DBRS Confirms Ratings on Class A Notes and Class B Notes Issued by Auto ABS Spanish Loans 2016, Fondo de Titulización
AutoDBRS Ratings Limited (DBRS) confirmed the following ratings on the Class A Notes and Class B Notes (together, the Rated Notes) issued by Auto ABS Spanish Loans 2016, Fondo de Titulización (the Issuer):
-- Class A Notes at AAA (sf)
-- Class B Notes at A (high) (sf)
The above-mentioned rating actions follow an annual review of the transaction and are based on the following analytical considerations:
-- No Amortisation Events have occurred;
-- The overall portfolio performance as of the July 2017 payment date, with regard to low levels of delinquencies and cumulative net losses;
-- The current available credit enhancement (CE) to the Class A Notes and to the Class B Notes to cover expected losses assumed in line with the AAA (sf) and A (high) (sf) rating levels, respectively.
The ratings address the timely payment of interest and ultimate payment of principal payable on or before the Legal Maturity Date in September 2032.
The Issuer is a securitisation collateralised by a portfolio of auto loan receivables granted predominantly to Spanish individuals by PSA Financial Services Spain EFC S.A., a joint venture equally detained by Banque PSA Finance and Santander Consumer Finance SA. As of the July 2017 payment date, the EUR 719.8 million portfolio included loans for the purpose of acquiring both new (85.3%) and used vehicles (14.7%).
REVOLVING PERIOD
The transaction closed in October 2016 and includes a revolving period scheduled to end in March 2018, during which the Issuer has the option to purchase new receivables subject to certain conditions and limitations. The revolving period will prematurely end upon the occurrence of an Amortisation Event.
PORTFOLIO PERFORMANCE
As of the July 2017 payment date, one- to two month and two- to three month delinquencies represented 0.2% and 0.1% of the principal outstanding balance of the portfolio, respectively, while delinquencies more than three months were 0.01%. The cumulative gross default ratio, as a percentage of the original portfolio and cumulative transferred receivables, was 0.1%, with cumulative recoveries of 58.9%.
CREDIT ENHANCEMENT
CE is provided by the subordination of junior obligations and the Cash Reserve. CE for the Class A Notes and the Class B Notes has been stable at 12.4% and 5.0% since October 2016, respectively.

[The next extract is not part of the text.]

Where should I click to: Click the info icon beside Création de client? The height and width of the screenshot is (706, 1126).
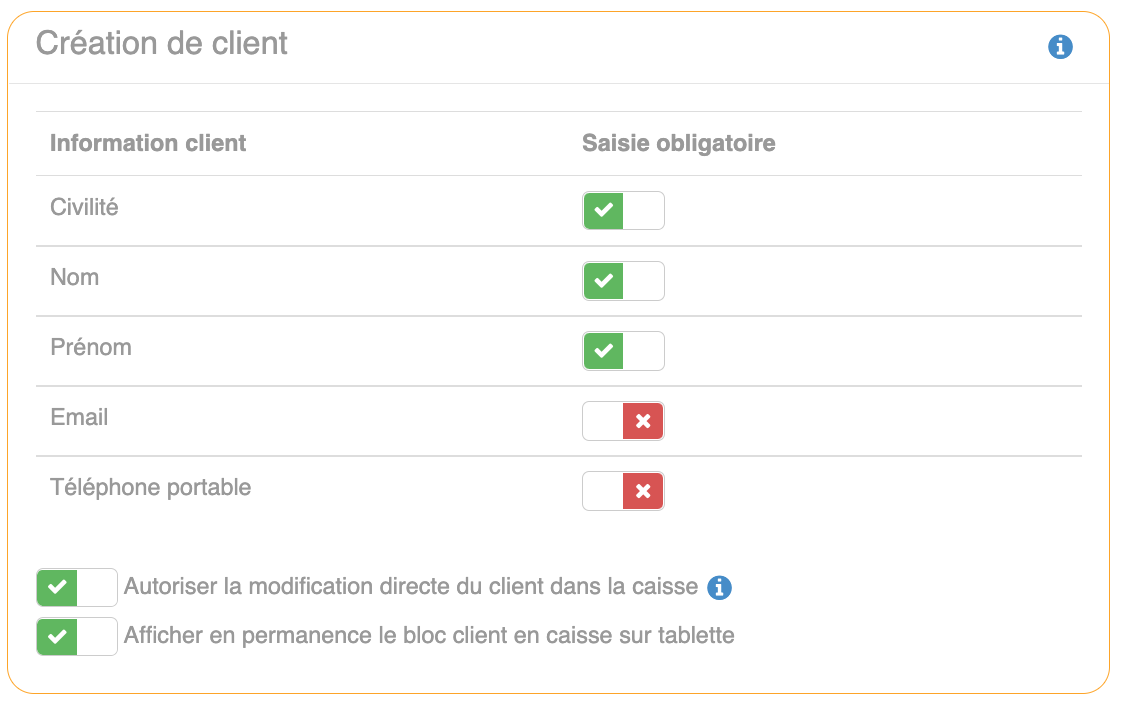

The Cash Reserve was funded at closing with the proceeds from the issuance of Class D Notes and is available to cover senior expenses and missed interest payments on the Rated Notes. The Cash Reserve is currently at its target level of EUR 6.2 million and, following the end of the revolving period, it will amortise to a target amount equal to 1.7% of the Class A, Class B and Class C Notes balance, subject to a floor of EUR 3.06 million.
Santander Consumer Finance SA is the Account Bank for the transaction. DBRS’s private rating on Santander Consumer Finance SA complies with the Minimum Institution Rating, given the rating assigned to the Class A Notes, as described in DBRS’s “Legal Criteria for European Structured Finance Transactions” methodology.
A swap structure is in place to mitigate the interest rate mismatch between the Class A Notes, indexed to one-month Euribor, and the fixed interest rate payments for the securitised portfolio. ABN AMRO Bank N.V (ABN) is the Swap Counterparty; the DBRS Long Term Critical Obligations Rating of AA for ABN complies with the First Rating Threshold defined in DBRS’s “Derivative Criteria for European Structured Finance Transactions” methodology.
Notes:
All figures are in euros unless otherwise noted.
The principal methodology applicable to the ratings is: “Master European Structured Finance Surveillance Methodology”.
DBRS has applied the principal methodology consistently and conducted a review of the transaction in accordance with the surveillance section of the principal methodology.
An asset and a cashflow analysis were both conducted. Due to the inclusion of a revolving period in the transaction, the analysis continues to be based on the worst-case replenishment criteria set forth in the transaction legal documents.
A review of the transaction legal documents was not conducted as the legal documents have remained unchanged since the most recent rating action.
Other methodologies referenced in this transaction are listed at the end of this press release.
These may be found on www.dbrs.com at: http://www.dbrs.com/about/methodologies.
For a more detailed discussion of the sovereign risk impact on Structured Finance ratings, please refer to DBRS commentary “The Effect of Sovereign Risk on Securitisations in the Euro Area” on:
http://www.dbrs.com/industries/bucket/id/10036/name/commentaries/.
The sources of data and information used for these ratings include investor reports provided by Titulización de Activos, S.G.F.T., S.A (the Management Company) and loan-by-loan data from the European DataWarehouse GmbH.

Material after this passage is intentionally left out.